I agree with all the others--placing the cakes in the freezer for a short while also helps in the handling process.

kakeladi Posted 24 Feb 2009 , 2:36am
post #13 of 17

If you just can't handle torting those lg cakes use the injueciton methodicon_smile.gif
You must have a smooth filling - no seeds or lumps of any kind.
Fill a pastry bag fitted w/a tip 6 (or similar). Push the tip into the cake & squeeze; One good squeeze is all that's needed - don't over do iticon_smile.gif do this about every 2". When finished, put a board on the cake and gently push it down some to even out the filling.

want2bcupcakequeen Posted 24 Feb 2009 , 2:44am
post #14 of 17

Bashini - thank you for the video!

bashini Posted 24 Feb 2009 , 10:23am
post #15 of 17
Quote:
Originally Posted by want2bcupcakequeen

Bashini - thank you for the video!




You are welcome. icon_smile.gif

colabear71 Posted 24 Feb 2009 , 4:11pm
post #16 of 17

Thank you everyone for you suggestions. I am baking my cake today, so I will let you know if it all turns out well.

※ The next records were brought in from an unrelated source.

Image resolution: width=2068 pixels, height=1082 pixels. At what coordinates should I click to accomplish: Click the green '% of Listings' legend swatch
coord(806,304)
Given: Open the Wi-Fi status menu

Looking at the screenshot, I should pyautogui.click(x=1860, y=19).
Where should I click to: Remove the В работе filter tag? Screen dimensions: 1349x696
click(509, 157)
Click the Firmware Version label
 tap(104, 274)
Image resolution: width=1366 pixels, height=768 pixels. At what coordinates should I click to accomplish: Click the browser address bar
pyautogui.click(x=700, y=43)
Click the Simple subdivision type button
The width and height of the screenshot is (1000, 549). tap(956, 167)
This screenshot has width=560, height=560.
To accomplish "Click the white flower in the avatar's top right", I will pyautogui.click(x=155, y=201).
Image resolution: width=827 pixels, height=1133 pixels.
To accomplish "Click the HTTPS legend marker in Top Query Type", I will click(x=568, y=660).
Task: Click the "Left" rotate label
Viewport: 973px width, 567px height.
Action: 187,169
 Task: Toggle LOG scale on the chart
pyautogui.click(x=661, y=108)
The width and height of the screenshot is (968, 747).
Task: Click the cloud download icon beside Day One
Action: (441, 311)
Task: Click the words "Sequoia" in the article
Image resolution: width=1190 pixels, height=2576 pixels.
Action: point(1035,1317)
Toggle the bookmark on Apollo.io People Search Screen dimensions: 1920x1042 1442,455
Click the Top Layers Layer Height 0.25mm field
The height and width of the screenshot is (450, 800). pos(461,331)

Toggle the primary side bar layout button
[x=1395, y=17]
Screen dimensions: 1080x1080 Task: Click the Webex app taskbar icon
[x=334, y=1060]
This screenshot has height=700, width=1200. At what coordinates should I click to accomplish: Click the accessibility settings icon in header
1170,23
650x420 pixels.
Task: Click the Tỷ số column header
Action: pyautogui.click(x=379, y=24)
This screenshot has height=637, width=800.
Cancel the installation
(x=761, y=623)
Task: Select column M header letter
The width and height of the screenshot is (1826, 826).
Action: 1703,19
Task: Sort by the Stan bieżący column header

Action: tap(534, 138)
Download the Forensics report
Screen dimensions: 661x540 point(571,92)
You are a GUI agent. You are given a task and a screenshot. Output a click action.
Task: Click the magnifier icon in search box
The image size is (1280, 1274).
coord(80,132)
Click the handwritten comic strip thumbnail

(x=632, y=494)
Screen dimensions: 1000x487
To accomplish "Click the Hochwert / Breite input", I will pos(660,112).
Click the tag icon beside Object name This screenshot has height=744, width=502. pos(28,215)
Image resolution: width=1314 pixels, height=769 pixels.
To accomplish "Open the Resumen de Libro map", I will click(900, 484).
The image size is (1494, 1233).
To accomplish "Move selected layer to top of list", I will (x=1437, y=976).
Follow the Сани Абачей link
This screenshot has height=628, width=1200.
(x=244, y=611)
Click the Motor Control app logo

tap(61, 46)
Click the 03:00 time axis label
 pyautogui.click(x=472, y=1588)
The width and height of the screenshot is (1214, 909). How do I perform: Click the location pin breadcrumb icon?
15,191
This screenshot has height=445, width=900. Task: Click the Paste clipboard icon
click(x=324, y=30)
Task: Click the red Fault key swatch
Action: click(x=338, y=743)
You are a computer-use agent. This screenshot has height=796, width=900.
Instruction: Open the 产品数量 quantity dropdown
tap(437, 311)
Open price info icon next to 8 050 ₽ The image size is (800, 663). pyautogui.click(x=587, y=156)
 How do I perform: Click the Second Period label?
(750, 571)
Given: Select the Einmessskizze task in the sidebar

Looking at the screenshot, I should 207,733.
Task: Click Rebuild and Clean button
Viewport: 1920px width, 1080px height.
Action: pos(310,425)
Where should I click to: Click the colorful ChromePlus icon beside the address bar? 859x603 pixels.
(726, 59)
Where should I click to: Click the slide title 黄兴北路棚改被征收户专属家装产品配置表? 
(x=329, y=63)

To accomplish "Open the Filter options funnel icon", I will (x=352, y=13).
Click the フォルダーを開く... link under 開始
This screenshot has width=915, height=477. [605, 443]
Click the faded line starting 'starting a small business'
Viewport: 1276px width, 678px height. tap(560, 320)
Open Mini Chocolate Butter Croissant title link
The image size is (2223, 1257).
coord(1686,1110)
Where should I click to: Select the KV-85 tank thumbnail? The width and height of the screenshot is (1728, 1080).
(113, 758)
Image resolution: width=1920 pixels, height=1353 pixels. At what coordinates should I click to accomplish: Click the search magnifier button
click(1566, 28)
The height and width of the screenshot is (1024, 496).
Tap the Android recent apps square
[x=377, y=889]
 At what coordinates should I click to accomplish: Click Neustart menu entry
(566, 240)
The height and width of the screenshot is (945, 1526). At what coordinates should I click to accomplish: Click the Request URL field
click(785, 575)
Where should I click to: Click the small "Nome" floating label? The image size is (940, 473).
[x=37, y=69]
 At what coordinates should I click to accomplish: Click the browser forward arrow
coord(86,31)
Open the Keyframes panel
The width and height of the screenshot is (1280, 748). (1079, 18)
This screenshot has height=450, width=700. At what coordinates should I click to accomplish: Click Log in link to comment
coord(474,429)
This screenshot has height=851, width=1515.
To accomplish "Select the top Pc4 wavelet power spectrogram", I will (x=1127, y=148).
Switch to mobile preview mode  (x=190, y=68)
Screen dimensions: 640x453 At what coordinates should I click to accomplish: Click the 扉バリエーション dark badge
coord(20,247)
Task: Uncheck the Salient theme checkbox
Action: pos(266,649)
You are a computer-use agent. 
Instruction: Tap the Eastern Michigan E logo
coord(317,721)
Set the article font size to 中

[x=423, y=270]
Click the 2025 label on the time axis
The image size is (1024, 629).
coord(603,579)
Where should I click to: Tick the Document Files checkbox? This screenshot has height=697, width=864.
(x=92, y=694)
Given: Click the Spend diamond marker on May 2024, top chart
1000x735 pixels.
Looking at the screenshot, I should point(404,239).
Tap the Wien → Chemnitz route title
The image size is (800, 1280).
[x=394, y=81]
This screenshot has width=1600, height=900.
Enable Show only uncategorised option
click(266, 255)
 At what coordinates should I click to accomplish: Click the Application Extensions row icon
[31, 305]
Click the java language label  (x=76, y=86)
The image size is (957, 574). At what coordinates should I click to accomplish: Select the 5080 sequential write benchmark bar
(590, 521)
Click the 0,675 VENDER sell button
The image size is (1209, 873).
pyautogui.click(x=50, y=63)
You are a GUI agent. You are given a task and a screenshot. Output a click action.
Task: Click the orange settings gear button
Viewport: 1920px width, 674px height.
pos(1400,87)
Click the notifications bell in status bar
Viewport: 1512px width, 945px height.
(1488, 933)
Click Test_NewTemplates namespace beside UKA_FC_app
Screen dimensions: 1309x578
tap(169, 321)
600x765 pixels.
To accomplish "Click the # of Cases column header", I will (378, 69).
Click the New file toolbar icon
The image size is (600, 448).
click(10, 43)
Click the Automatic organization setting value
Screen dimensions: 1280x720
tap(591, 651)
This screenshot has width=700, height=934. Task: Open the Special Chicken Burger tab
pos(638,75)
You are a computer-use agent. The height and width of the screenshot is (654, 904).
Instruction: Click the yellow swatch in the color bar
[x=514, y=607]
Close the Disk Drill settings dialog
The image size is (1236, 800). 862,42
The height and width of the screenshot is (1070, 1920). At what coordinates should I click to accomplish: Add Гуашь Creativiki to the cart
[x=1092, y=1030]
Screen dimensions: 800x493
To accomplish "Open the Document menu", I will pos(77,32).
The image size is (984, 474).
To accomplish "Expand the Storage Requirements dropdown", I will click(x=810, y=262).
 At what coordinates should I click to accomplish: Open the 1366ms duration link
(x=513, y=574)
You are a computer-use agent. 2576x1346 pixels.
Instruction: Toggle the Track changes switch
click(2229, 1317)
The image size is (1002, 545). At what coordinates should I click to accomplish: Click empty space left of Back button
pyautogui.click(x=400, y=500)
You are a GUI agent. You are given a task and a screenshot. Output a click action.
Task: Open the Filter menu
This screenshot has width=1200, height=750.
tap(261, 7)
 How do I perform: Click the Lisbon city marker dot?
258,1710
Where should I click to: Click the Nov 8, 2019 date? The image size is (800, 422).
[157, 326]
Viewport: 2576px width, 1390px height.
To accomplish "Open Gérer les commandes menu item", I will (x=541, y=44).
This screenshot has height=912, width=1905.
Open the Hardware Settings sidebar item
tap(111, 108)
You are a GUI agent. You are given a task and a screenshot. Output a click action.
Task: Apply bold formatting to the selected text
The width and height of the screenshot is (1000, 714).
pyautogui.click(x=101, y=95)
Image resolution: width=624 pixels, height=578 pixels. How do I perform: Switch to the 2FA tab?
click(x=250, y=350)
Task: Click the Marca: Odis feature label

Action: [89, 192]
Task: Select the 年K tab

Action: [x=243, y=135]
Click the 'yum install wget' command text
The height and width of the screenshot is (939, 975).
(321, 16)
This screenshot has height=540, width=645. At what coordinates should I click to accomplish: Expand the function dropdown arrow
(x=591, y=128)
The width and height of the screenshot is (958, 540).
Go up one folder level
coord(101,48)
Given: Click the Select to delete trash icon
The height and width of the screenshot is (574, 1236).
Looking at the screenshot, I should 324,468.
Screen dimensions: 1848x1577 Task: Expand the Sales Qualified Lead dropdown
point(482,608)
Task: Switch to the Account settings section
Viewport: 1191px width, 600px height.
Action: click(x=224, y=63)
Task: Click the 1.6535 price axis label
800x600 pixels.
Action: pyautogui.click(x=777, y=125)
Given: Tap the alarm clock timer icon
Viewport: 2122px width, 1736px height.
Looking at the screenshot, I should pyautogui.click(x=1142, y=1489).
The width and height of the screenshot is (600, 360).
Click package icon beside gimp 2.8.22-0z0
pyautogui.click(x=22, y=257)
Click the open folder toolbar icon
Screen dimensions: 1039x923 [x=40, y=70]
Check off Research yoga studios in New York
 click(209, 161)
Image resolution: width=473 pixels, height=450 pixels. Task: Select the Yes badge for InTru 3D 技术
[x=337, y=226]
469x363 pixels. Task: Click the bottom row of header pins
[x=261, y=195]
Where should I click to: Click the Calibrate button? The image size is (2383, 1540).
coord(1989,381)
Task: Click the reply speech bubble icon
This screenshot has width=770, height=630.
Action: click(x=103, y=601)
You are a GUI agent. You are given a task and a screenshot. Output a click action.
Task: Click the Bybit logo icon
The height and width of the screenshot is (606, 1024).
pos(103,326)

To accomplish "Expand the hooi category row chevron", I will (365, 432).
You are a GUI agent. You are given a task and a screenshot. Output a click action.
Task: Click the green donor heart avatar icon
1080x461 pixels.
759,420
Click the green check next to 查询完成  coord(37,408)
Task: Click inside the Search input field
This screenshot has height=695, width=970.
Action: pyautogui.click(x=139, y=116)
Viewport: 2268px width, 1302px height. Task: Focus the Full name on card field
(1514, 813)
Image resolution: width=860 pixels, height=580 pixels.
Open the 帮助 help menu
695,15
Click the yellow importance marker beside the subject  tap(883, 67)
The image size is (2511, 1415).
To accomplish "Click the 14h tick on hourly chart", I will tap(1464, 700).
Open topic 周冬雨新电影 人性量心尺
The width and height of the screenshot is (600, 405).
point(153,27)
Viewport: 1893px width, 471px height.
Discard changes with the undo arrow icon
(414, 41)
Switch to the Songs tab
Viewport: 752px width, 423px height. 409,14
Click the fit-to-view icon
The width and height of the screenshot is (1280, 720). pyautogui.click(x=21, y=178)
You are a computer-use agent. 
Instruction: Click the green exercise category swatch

Bashini...thanks for the video clip. It's nice to see a visual sometimes to help.

Kim

BeeBoos-8599_ Posted 24 Feb 2009 , 8:43pm
post #17 of 17

Gee, I wish that someone had taken the time to respond to the 2 seperate times I posted the same question last week. I torted 2 half sheet cakes last week and alternated the flavors (red velvet and dark chocolate). I froze the cakes for a short time on a cookie sheet with parchment on it. I used my small wilton leveler. When I did try to use my large wilton leveler I found that it flexed to much and made for uneven areas in the cake. The cakes I made were from scratch and were pretty dense. I still had some crumbling but I put them back in the freezer for a bit longer after I sliced them then found that the crumbs brushed off easily. Even though they were not prefectly even, once the d icing (i used cream cheese butter cream) was in place they looked really pretty when cut. I think I gave out more business cards at this party than ever.